DIRECTIONS: Across the records that follow, how many lines contain the string "click"? Answer with the number only.
(MATERIAL TO PROCESS begins)
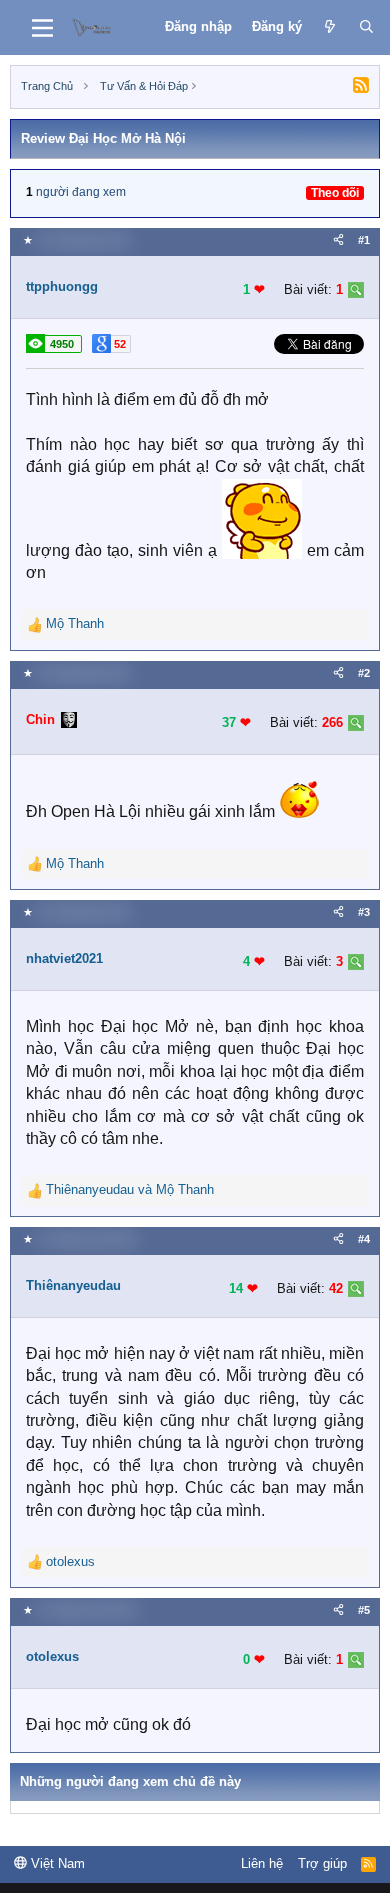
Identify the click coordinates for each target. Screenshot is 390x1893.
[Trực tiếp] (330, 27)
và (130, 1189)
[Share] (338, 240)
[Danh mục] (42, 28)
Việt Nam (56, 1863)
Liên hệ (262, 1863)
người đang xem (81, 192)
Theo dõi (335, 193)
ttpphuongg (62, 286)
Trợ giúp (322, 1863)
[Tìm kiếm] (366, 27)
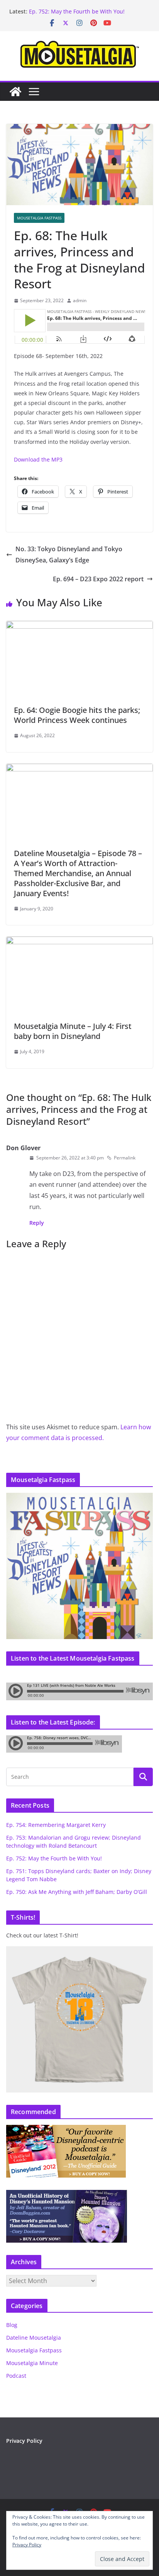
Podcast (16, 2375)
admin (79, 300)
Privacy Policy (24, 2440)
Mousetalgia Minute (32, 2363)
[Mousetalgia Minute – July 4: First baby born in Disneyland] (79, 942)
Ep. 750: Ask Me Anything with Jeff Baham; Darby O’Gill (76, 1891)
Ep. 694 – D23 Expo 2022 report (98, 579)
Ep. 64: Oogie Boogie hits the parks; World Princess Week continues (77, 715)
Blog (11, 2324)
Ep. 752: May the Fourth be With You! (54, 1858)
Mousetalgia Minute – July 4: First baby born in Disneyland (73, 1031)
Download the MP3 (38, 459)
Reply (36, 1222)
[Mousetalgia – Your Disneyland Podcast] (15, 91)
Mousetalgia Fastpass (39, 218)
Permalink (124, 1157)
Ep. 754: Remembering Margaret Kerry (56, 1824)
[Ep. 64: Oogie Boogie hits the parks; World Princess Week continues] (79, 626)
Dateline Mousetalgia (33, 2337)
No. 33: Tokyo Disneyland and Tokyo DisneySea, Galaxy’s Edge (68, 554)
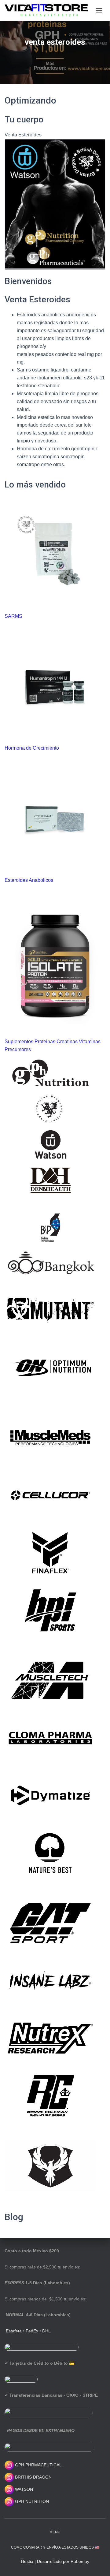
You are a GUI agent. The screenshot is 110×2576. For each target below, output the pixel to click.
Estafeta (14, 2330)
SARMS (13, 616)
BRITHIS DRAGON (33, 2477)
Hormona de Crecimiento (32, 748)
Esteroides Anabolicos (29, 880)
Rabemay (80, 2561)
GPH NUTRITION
(MATERIAL TO PROCESS ends)
SOLUTION FOR THIS EXERCISE: 2